TASK ITEM → Return the data below in full, matching every line exactly.

DATA EXTRACT →
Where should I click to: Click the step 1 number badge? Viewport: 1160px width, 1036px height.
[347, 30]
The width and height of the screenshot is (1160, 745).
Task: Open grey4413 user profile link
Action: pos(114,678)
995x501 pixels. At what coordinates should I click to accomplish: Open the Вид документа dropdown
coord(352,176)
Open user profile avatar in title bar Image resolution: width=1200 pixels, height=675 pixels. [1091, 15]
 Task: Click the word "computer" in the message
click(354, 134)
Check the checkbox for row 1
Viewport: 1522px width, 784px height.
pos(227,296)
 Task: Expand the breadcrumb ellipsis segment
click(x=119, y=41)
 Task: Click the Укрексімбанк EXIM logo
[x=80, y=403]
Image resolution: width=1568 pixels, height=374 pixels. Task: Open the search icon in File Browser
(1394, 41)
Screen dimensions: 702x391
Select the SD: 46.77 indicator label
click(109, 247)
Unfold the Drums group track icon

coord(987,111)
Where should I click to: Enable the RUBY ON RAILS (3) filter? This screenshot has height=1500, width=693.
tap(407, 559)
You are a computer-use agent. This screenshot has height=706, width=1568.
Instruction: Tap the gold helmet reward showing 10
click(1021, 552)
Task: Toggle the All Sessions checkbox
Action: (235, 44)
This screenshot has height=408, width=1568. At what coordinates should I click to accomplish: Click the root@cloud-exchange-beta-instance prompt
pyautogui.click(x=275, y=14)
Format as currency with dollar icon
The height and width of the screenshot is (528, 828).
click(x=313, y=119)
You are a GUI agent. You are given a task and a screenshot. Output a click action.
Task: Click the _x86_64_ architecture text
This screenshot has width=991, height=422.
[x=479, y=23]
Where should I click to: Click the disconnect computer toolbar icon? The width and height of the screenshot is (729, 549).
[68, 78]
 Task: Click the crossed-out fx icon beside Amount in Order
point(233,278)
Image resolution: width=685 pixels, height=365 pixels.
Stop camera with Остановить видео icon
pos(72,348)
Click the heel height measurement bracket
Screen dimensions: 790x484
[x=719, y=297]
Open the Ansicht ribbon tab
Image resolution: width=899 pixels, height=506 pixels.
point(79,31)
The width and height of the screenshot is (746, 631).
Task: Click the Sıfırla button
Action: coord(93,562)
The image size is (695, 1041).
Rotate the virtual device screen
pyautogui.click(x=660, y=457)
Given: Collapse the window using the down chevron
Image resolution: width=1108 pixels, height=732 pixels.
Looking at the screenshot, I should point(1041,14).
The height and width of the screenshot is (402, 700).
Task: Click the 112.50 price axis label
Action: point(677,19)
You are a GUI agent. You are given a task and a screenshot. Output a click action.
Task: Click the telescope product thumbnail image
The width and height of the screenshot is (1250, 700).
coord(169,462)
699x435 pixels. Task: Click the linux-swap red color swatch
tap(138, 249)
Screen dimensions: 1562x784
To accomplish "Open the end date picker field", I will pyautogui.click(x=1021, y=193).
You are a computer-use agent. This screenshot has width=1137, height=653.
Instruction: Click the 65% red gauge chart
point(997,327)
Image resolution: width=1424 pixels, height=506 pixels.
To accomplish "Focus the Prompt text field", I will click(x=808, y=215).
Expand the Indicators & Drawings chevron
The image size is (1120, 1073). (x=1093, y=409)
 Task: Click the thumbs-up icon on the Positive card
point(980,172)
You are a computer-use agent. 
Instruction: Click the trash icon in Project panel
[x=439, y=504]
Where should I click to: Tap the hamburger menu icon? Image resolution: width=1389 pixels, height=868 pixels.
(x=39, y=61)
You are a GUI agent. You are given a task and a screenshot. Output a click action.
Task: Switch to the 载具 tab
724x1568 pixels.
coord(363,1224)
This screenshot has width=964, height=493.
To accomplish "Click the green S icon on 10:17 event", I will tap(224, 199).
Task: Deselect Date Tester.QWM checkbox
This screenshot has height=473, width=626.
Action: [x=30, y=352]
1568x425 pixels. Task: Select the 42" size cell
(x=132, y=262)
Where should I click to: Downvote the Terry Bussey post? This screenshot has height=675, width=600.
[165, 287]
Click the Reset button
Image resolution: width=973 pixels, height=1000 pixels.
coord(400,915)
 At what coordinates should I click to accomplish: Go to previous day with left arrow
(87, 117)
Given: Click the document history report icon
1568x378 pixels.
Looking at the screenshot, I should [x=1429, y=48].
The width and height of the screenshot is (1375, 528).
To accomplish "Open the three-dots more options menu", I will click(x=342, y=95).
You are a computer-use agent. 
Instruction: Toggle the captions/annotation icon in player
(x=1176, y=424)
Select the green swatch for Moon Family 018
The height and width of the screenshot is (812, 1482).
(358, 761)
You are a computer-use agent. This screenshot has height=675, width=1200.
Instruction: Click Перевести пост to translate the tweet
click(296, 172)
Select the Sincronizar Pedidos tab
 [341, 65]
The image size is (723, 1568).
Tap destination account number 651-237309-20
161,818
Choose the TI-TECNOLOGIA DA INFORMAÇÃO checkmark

ANSWER SPACE →
Where should I click to: Click the step 1 number badge? Viewport: 1160px width, 1036px height.
[347, 30]
The width and height of the screenshot is (1160, 745).
Task: Open grey4413 user profile link
Action: pos(114,678)
995x501 pixels. At what coordinates should I click to accomplish: Open the Вид документа dropdown
coord(352,176)
Open user profile avatar in title bar Image resolution: width=1200 pixels, height=675 pixels. [1091, 15]
 Task: Click the word "computer" in the message
click(354, 134)
Check the checkbox for row 1
Viewport: 1522px width, 784px height.
pos(227,296)
 Task: Expand the breadcrumb ellipsis segment
click(x=119, y=41)
 Task: Click the Укрексімбанк EXIM logo
[x=80, y=403]
Image resolution: width=1568 pixels, height=374 pixels. Task: Open the search icon in File Browser
(1394, 41)
Screen dimensions: 702x391
Select the SD: 46.77 indicator label
click(109, 247)
Unfold the Drums group track icon

coord(987,111)
Where should I click to: Enable the RUBY ON RAILS (3) filter? This screenshot has height=1500, width=693.
tap(407, 559)
You are a computer-use agent. This screenshot has height=706, width=1568.
Instruction: Tap the gold helmet reward showing 10
click(1021, 552)
Task: Toggle the All Sessions checkbox
Action: (235, 44)
This screenshot has height=408, width=1568. At what coordinates should I click to accomplish: Click the root@cloud-exchange-beta-instance prompt
pyautogui.click(x=275, y=14)
Format as currency with dollar icon
The height and width of the screenshot is (528, 828).
click(x=313, y=119)
You are a GUI agent. You are given a task and a screenshot. Output a click action.
Task: Click the _x86_64_ architecture text
This screenshot has width=991, height=422.
[x=479, y=23]
Where should I click to: Click the disconnect computer toolbar icon? The width and height of the screenshot is (729, 549).
[68, 78]
 Task: Click the crossed-out fx icon beside Amount in Order
point(233,278)
Image resolution: width=685 pixels, height=365 pixels.
Stop camera with Остановить видео icon
pos(72,348)
Click the heel height measurement bracket
Screen dimensions: 790x484
[x=719, y=297]
Open the Ansicht ribbon tab
Image resolution: width=899 pixels, height=506 pixels.
point(79,31)
The width and height of the screenshot is (746, 631).
Task: Click the Sıfırla button
Action: coord(93,562)
The image size is (695, 1041).
Rotate the virtual device screen
pyautogui.click(x=660, y=457)
Given: Collapse the window using the down chevron
Image resolution: width=1108 pixels, height=732 pixels.
Looking at the screenshot, I should point(1041,14).
The height and width of the screenshot is (402, 700).
Task: Click the 112.50 price axis label
Action: point(677,19)
You are a GUI agent. You are given a task and a screenshot. Output a click action.
Task: Click the telescope product thumbnail image
The width and height of the screenshot is (1250, 700).
coord(169,462)
699x435 pixels. Task: Click the linux-swap red color swatch
tap(138, 249)
Screen dimensions: 1562x784
To accomplish "Open the end date picker field", I will pyautogui.click(x=1021, y=193).
You are a computer-use agent. This screenshot has width=1137, height=653.
Instruction: Click the 65% red gauge chart
point(997,327)
Image resolution: width=1424 pixels, height=506 pixels.
To accomplish "Focus the Prompt text field", I will click(x=808, y=215).
Expand the Indicators & Drawings chevron
The image size is (1120, 1073). (x=1093, y=409)
 Task: Click the thumbs-up icon on the Positive card
point(980,172)
You are a computer-use agent. 
Instruction: Click the trash icon in Project panel
[x=439, y=504]
Where should I click to: Tap the hamburger menu icon? Image resolution: width=1389 pixels, height=868 pixels.
(x=39, y=61)
You are a GUI agent. You are given a task and a screenshot. Output a click action.
Task: Switch to the 载具 tab
724x1568 pixels.
coord(363,1224)
This screenshot has width=964, height=493.
To accomplish "Click the green S icon on 10:17 event", I will tap(224, 199).
Task: Deselect Date Tester.QWM checkbox
This screenshot has height=473, width=626.
Action: [x=30, y=352]
1568x425 pixels. Task: Select the 42" size cell
(x=132, y=262)
Where should I click to: Downvote the Terry Bussey post? This screenshot has height=675, width=600.
[165, 287]
Click the Reset button
Image resolution: width=973 pixels, height=1000 pixels.
coord(400,915)
 At what coordinates should I click to accomplish: Go to previous day with left arrow
(87, 117)
Given: Click the document history report icon
1568x378 pixels.
Looking at the screenshot, I should [x=1429, y=48].
The width and height of the screenshot is (1375, 528).
To accomplish "Open the three-dots more options menu", I will click(x=342, y=95).
You are a computer-use agent. 
Instruction: Toggle the captions/annotation icon in player
(x=1176, y=424)
Select the green swatch for Moon Family 018
The height and width of the screenshot is (812, 1482).
(358, 761)
You are a computer-use agent. This screenshot has height=675, width=1200.
Instruction: Click Перевести пост to translate the tweet
click(296, 172)
Select the Sincronizar Pedidos tab
 [341, 65]
The image size is (723, 1568).
Tap destination account number 651-237309-20
161,818
Choose the TI-TECNOLOGIA DA INFORMAÇÃO checkmark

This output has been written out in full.